Sharps Technology Inc (STSS), now rebranding to SkyAI, is not a good buy right now for a beginner long-term investor with $50,000-$100,000 to deploy. The current setup is weak technically, insider selling is rising sharply, and there is no strong proprietary buy signal. Even with the pre-market price at 1.84, the stock is below the pivot and under bearish moving averages, so I would not buy it now. My direct view: sell/avoid for now, not a buy.
Technical trend is bearish. MACD histogram is negative at -0.0157 and still contracting below zero, RSI_6 is neutral at 46.324, and the moving averages are aligned bearishly with SMA_200 > SMA_20 > SMA_5. Current pre-market price of 1.84 is slightly below pivot 1.884, with nearby support at 1.766 and resistance at 2.003. This suggests the stock is still struggling to establish a durable uptrend.

The main positive catalyst is the company’s rebrand to SkyAI and its planned Nasdaq ticker change to SKYA, which may attract attention around the new strategic direction. The appointment of Arthur Levine as CFO on 2026-05-29 also supports the global expansion narrative and may improve execution credibility. Similar-pattern stock behavior suggests possible upside in the short run, but that is not enough for a long-term beginner buy.

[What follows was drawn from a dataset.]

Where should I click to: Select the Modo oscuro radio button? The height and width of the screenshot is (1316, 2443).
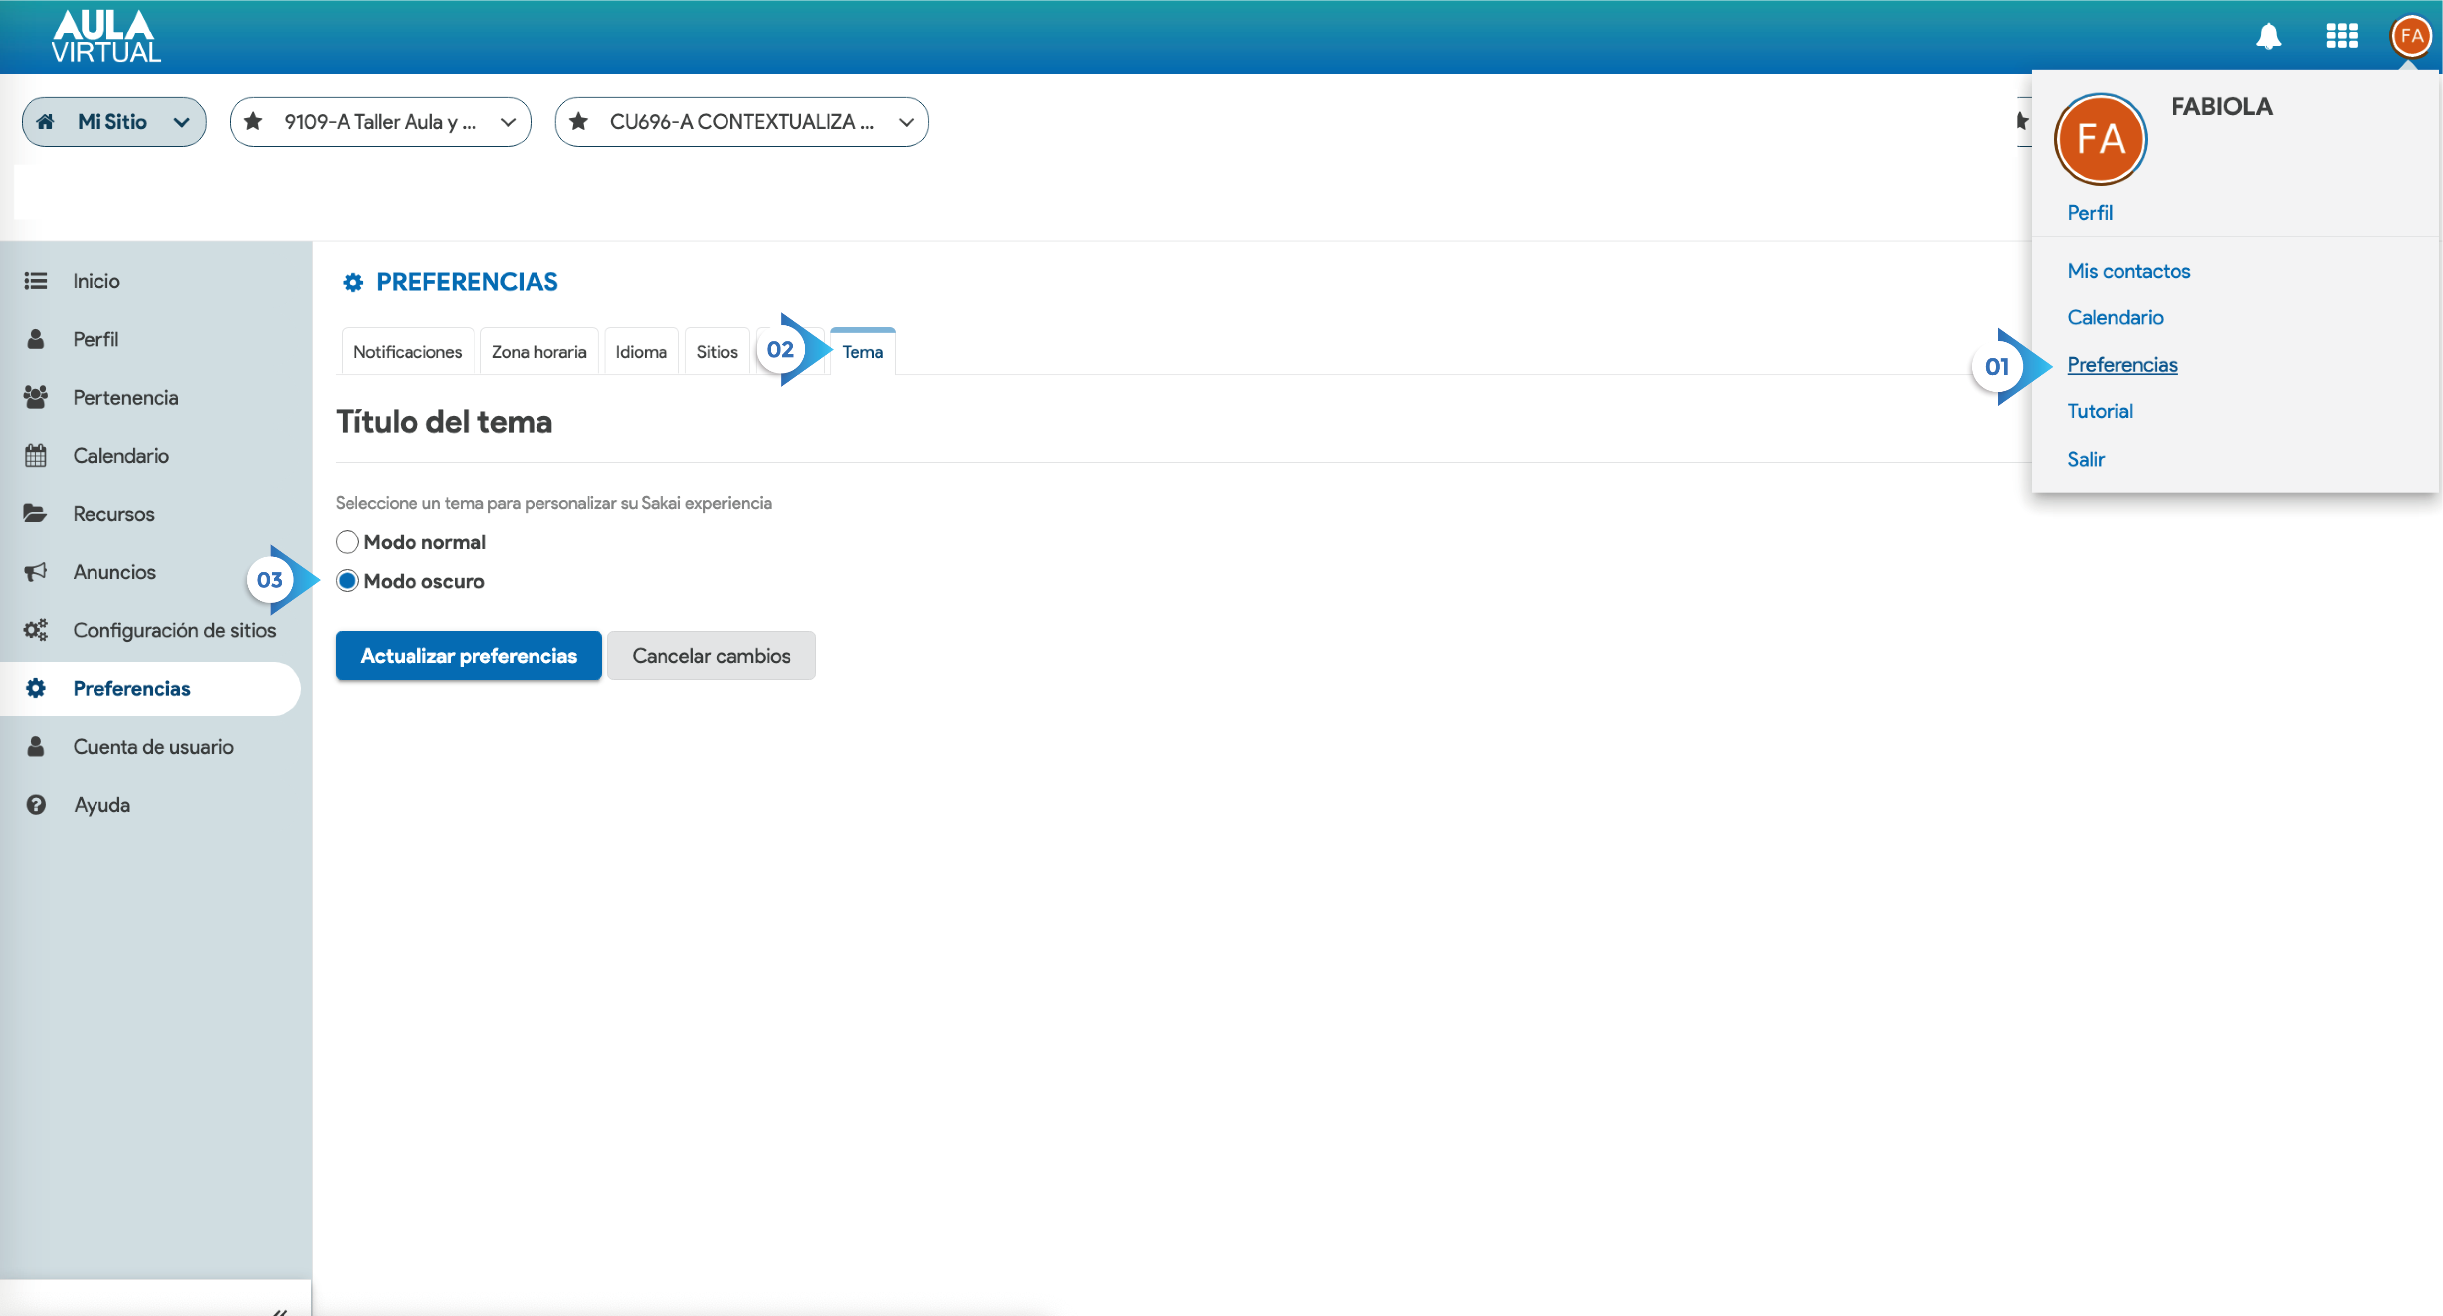point(347,581)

Insiders are selling aggressively, with selling up 442.78% over the last month, which is a major negative. Hedge funds are neutral with no meaningful accumulation trend. The company has no useful financial snapshot available here, so there is no evidence of operating strength to support the rebrand story. The stock also lacks strong proprietary support: no AI Stock Picker signal and no SwingMax signal.
No usable latest-quarter financial data was provided, so there is no confirmed revenue, earnings, or growth trend to support a long-term investment case. Because the financial snapshot errored out, I cannot point to a strong latest-quarter season performance or any proof of accelerating fundamentals.
No analyst rating or price target change data was provided. Based on the available information, Wall Street appears cautious rather than bullish: there is no evidence of upgraded sentiment, no strong consensus buy signal, and no clear price target support. The pros view is limited to the rebrand/CFO change, while the cons view is dominated by insider selling, weak technicals, and lack of fundamental confirmation.